Gathorne's shrew
- Conservation status: Data Deficient (IUCN 3.1)

Scientific classification
- Kingdom: Animalia
- Phylum: Chordata
- Class: Mammalia
- Order: Eulipotyphla
- Family: Soricidae
- Genus: Crocidura
- Species: C. gathornei
- Binomial name: Crocidura gathornei Jenkins, 2013

= Gathorne's shrew =

- Authority: Jenkins, 2013
- Conservation status: DD

Species of mammal

Gathorne's shrew or Gathorne's white-toothed shrew (Crocidura gathornei) is a species of mammal in the family Soricidae. It is endemic to northern India.

== Taxonomy ==
Although specimens of this species were collected as far back as 1913, this species was first described over a century later, in 2013. It is named in honor of British zoologist Gathorne Gathorne-Hardy, 5th Earl of Cranbrook.

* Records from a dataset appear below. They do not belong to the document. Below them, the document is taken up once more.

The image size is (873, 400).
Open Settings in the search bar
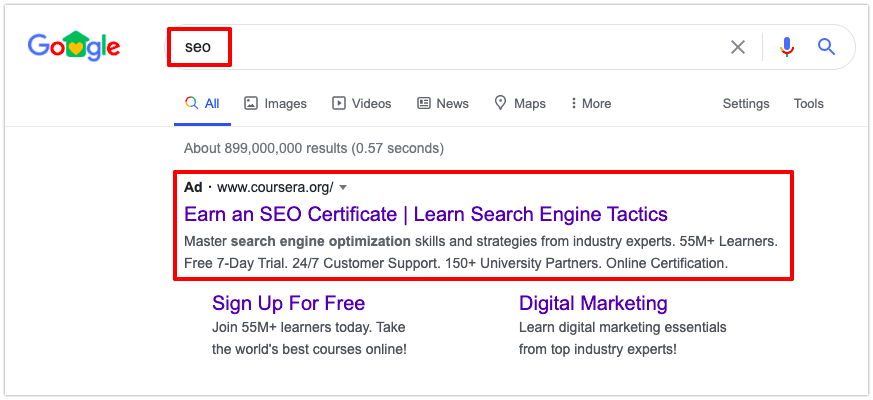746,104
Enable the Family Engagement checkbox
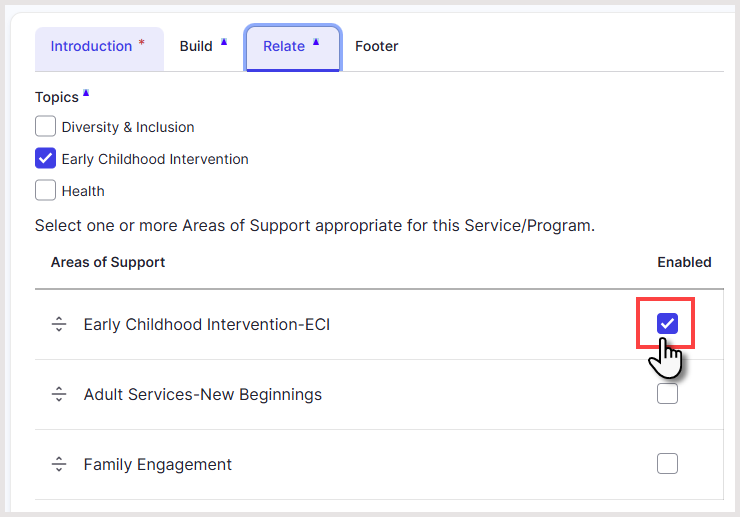The image size is (740, 517). (667, 464)
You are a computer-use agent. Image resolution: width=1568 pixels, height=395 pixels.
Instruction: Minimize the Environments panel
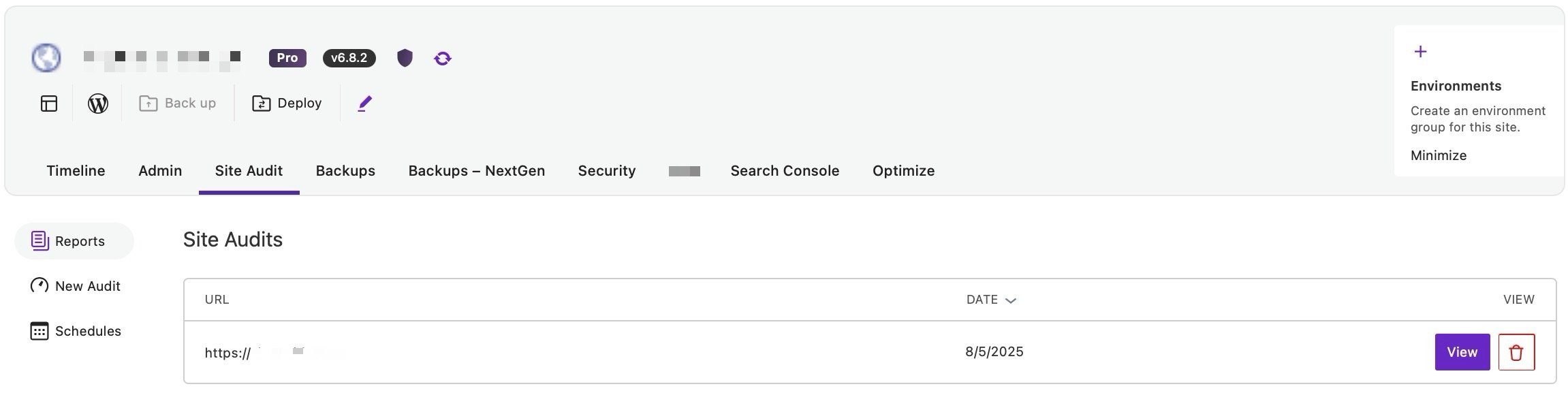(x=1439, y=155)
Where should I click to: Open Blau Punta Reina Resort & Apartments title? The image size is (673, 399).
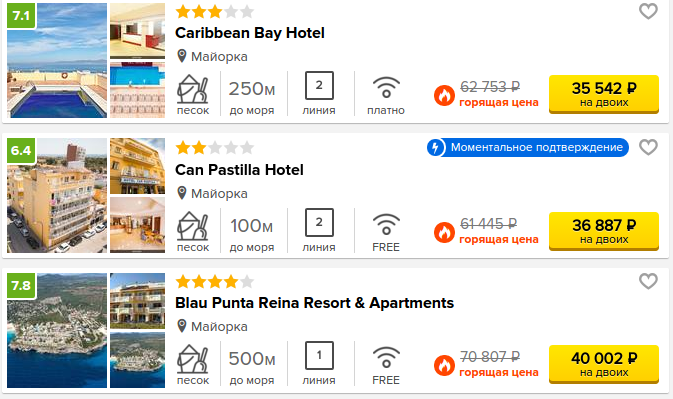pos(314,303)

== Distribution and habitat ==
It is known only from the Western Himalayas of India, at three localities in Uttarakhand and Himachal Pradesh, at 2743–3353 m above sea level. It inhabits open ground with grasses, balsams, and rhododendron, belonging to the Western Himalayan alpine shrub and meadows ecoregion. At other localities, it inhabits the Western Himalayan broadleaf forests ecoregion, but bordering on alpine shrubland.

== Status ==
Nothing is known about threats to this species, and it has been classified as Data Deficient by the IUCN Red List. No villages or cultivation are known from the vicinity of its type locality.